1) (the obvious) - it allows a user to share a secret with a third party (the
"proxy") who, without being able to read it, can then share it with another
person. For the purposes of narrating this, we expand "Alice - Bob" to "Alice
- Ursula - Bob". Kinda cool.

2) We have introduced a couple of interesting turns of phrase. For example, we
"encapsulate" a key (a very common practice), but in so doing, we say that the
key in inside a "Capsule". I've never seen this object called a Capsule
before, but it makes a good deal of sense - Bob brings a Capsule to Ursula and
asks for her help "opening" (ie, decapsulating) it.

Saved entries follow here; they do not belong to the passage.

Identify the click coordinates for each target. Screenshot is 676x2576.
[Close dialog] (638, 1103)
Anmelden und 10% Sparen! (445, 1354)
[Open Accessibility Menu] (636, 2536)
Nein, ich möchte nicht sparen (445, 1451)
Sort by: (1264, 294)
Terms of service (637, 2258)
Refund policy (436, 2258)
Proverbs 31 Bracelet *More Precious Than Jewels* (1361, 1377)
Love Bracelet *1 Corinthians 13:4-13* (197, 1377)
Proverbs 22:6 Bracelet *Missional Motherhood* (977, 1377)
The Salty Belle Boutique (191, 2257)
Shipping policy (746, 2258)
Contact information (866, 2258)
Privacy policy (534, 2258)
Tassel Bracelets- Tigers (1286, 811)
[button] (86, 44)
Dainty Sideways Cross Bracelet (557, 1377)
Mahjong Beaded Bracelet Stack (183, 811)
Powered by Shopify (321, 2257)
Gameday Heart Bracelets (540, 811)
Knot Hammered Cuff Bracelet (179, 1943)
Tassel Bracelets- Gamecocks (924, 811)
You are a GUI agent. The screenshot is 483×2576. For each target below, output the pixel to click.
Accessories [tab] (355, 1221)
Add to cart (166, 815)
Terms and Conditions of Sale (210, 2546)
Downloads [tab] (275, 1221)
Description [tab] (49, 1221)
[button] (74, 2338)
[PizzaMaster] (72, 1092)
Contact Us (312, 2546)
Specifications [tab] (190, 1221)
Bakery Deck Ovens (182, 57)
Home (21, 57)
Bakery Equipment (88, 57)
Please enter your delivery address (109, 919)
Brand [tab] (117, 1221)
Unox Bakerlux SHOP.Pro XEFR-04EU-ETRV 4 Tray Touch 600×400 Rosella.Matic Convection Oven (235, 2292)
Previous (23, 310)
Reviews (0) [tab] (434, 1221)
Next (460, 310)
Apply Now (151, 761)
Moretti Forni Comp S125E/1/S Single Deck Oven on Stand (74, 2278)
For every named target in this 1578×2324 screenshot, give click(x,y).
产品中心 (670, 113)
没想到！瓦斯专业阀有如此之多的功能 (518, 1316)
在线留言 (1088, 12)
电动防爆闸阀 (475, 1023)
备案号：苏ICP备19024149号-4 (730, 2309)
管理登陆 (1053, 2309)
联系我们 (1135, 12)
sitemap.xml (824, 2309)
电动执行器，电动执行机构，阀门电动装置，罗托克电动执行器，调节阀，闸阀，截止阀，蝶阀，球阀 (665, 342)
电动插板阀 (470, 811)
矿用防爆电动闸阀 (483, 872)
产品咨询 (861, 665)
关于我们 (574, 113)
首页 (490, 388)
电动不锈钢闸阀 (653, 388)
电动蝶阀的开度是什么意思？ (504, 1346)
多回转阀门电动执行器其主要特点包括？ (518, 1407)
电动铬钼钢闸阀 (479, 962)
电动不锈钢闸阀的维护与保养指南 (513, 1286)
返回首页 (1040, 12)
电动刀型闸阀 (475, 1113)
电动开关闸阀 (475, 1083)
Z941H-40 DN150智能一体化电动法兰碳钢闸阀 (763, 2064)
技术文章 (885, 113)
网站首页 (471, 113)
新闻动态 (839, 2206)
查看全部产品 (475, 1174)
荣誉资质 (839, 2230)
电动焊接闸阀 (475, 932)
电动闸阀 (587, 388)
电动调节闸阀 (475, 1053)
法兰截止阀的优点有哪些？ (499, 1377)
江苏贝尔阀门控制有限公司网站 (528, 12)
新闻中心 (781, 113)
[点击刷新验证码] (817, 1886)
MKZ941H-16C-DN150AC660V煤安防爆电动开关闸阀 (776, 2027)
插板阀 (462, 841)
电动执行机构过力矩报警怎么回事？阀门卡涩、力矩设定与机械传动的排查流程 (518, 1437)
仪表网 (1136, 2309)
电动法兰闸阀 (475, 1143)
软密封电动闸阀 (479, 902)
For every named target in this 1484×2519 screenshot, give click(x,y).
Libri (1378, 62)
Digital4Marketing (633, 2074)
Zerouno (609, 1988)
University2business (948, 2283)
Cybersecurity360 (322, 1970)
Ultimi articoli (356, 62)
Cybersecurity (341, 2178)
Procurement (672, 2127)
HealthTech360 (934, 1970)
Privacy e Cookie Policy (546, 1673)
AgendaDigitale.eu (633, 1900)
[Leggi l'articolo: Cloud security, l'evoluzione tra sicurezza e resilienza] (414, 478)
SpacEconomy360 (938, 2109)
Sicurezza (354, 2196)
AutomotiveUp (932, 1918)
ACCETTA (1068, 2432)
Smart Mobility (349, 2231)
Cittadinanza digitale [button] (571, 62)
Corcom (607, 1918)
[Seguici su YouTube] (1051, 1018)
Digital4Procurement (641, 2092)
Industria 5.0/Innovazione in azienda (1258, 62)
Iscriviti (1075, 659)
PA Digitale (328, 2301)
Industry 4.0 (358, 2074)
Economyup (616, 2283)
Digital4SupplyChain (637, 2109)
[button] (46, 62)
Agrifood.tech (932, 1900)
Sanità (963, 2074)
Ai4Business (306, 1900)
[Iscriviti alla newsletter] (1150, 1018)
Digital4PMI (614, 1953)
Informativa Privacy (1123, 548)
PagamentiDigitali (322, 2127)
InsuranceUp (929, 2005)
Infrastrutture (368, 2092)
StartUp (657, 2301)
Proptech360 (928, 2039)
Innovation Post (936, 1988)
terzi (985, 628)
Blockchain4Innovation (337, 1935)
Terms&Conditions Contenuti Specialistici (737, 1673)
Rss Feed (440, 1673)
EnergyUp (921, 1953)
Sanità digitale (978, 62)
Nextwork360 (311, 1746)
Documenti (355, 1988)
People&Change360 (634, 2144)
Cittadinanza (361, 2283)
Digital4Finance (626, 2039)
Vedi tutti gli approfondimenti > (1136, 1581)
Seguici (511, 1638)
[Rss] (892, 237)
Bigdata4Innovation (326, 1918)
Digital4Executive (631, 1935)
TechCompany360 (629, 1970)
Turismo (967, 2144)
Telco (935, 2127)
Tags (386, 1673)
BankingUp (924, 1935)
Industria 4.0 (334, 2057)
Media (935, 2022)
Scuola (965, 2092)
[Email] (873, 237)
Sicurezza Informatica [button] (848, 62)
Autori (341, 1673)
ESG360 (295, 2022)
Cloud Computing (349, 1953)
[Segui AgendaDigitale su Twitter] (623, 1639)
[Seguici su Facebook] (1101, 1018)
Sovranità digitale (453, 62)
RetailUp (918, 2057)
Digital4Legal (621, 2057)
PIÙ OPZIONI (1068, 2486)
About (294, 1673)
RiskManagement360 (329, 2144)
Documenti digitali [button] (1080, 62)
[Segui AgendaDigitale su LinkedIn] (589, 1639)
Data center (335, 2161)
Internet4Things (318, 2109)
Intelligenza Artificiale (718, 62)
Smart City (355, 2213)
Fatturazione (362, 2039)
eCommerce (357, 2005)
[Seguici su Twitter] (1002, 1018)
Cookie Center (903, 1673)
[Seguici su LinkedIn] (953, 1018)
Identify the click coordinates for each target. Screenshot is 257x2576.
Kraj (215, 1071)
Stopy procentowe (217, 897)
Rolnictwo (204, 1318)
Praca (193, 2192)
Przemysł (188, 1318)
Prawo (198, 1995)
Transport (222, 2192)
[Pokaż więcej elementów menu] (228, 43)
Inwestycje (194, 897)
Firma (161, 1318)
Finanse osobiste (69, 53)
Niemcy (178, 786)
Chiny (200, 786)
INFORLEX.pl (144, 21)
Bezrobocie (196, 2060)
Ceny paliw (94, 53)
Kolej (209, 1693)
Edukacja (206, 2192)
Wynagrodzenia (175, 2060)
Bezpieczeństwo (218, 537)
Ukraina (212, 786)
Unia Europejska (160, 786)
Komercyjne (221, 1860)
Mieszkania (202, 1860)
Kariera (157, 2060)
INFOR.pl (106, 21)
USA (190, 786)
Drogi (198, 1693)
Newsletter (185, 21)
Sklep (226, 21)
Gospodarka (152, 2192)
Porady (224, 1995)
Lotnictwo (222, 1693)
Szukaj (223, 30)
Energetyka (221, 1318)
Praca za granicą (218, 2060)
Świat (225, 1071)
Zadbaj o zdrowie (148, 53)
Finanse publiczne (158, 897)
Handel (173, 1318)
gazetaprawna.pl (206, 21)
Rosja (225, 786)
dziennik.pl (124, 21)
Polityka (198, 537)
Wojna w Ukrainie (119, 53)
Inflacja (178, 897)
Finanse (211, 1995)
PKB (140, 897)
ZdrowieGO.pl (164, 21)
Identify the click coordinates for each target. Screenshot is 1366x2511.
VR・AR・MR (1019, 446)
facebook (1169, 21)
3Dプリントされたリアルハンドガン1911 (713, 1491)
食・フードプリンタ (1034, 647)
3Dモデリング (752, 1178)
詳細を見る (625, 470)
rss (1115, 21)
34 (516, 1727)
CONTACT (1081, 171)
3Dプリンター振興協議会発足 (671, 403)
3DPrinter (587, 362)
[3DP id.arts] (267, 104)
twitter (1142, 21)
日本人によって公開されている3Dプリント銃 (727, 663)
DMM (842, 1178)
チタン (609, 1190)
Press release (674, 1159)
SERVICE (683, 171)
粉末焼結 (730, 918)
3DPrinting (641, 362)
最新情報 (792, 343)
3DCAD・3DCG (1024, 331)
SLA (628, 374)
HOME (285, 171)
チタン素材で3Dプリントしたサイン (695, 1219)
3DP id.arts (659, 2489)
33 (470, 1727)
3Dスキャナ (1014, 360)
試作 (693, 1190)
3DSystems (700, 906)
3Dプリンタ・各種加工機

I think that we've made some interesting if modest motions forward in the
modeling and naming that is required for distributed proxy re-encryption, and
I'm curious to know if y'all think so too.

------
dillonraphael
The foundation for a great crypto project. Few are making products that push
the development of the ecosystem. Excited for the launch on testnet.

------
tuxxy
Hey, folks! I'm a cryptographic engineer at NuCypher and this is a pretty big
release for us. I'm happy to answer any questions about this!